### What is expected
Give the number of lines in the data below where the word "axis" appears, and nothing besides.

### Input data
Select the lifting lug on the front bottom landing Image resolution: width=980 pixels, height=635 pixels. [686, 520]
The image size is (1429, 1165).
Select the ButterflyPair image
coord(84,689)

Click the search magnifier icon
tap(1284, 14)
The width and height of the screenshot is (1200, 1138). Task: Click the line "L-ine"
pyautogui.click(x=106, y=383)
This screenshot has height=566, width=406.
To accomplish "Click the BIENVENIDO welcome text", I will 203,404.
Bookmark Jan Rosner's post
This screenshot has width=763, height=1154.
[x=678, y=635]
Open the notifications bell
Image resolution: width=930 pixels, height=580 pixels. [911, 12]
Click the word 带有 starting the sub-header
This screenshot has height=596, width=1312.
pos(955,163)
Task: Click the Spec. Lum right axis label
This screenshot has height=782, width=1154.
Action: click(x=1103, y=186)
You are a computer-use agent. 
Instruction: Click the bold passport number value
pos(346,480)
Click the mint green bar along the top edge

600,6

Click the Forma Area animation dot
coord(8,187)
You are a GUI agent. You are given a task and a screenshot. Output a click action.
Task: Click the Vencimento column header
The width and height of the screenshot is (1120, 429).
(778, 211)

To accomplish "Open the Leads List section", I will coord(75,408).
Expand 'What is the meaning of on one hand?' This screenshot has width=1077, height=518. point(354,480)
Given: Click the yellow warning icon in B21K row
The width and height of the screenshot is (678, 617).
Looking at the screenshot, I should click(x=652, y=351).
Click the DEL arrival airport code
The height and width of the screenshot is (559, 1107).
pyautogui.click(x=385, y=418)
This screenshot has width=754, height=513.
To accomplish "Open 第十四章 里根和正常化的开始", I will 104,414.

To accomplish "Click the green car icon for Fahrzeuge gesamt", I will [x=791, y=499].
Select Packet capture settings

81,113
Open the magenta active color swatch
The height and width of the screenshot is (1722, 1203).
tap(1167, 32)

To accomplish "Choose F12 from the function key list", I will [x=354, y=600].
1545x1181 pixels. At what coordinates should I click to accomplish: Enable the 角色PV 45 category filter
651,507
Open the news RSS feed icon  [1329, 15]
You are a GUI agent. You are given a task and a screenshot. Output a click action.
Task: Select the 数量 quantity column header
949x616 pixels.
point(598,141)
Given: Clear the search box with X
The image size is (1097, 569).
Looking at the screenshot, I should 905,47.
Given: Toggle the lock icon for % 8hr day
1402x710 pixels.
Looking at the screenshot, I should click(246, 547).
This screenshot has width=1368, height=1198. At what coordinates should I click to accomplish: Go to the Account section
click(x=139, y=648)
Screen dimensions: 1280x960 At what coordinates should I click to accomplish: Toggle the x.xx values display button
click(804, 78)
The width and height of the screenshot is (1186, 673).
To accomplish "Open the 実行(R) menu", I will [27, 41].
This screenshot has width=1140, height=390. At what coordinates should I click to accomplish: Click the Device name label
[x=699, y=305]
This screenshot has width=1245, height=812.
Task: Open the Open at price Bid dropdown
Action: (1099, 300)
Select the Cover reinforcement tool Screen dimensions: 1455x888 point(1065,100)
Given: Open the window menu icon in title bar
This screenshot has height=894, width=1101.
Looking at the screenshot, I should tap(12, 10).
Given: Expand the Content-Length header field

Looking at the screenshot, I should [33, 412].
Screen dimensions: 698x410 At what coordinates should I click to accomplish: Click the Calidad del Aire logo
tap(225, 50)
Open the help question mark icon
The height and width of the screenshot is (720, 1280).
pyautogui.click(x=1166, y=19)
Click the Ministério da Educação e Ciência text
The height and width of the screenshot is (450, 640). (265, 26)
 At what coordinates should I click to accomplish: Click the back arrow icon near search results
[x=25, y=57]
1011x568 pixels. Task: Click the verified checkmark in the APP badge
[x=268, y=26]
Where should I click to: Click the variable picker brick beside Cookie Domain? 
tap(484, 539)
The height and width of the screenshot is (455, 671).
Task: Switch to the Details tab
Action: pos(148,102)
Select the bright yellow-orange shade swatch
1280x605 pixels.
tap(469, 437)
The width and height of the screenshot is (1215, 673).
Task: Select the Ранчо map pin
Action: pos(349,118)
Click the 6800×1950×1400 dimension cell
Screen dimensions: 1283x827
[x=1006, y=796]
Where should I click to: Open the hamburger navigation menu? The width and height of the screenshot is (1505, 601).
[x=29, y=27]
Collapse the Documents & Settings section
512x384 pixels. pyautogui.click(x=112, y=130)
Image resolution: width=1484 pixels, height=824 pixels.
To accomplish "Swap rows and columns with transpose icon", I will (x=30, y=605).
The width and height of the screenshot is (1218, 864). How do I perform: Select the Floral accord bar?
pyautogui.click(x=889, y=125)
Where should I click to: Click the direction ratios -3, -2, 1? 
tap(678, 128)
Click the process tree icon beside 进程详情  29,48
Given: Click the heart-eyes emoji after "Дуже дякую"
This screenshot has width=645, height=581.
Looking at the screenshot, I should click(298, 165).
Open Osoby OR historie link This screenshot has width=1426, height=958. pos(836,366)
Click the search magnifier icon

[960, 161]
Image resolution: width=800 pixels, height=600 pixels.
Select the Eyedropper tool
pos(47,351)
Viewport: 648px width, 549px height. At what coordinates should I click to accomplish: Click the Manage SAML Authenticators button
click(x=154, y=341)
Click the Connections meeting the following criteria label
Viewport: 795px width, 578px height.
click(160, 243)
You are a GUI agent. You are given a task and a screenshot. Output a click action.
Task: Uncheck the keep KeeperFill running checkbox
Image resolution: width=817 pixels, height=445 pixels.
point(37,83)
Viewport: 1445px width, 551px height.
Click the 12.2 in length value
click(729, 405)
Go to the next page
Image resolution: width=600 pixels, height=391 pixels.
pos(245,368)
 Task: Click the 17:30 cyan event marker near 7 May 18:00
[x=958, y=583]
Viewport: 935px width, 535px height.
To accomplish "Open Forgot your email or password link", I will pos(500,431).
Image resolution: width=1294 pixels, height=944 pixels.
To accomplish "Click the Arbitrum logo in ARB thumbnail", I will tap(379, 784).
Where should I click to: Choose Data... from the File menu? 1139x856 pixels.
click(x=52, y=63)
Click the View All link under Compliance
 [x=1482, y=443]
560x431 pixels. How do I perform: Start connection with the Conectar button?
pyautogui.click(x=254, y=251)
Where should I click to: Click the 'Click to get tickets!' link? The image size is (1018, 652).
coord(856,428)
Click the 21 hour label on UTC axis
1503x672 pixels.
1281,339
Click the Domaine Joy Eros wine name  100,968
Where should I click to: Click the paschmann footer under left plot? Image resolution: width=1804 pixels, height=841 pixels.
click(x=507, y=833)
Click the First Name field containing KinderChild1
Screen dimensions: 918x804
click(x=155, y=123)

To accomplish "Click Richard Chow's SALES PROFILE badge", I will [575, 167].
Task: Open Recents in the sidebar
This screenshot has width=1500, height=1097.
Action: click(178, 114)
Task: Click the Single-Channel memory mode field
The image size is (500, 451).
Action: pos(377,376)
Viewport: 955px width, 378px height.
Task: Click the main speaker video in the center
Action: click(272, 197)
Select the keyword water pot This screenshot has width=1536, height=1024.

### Answer
2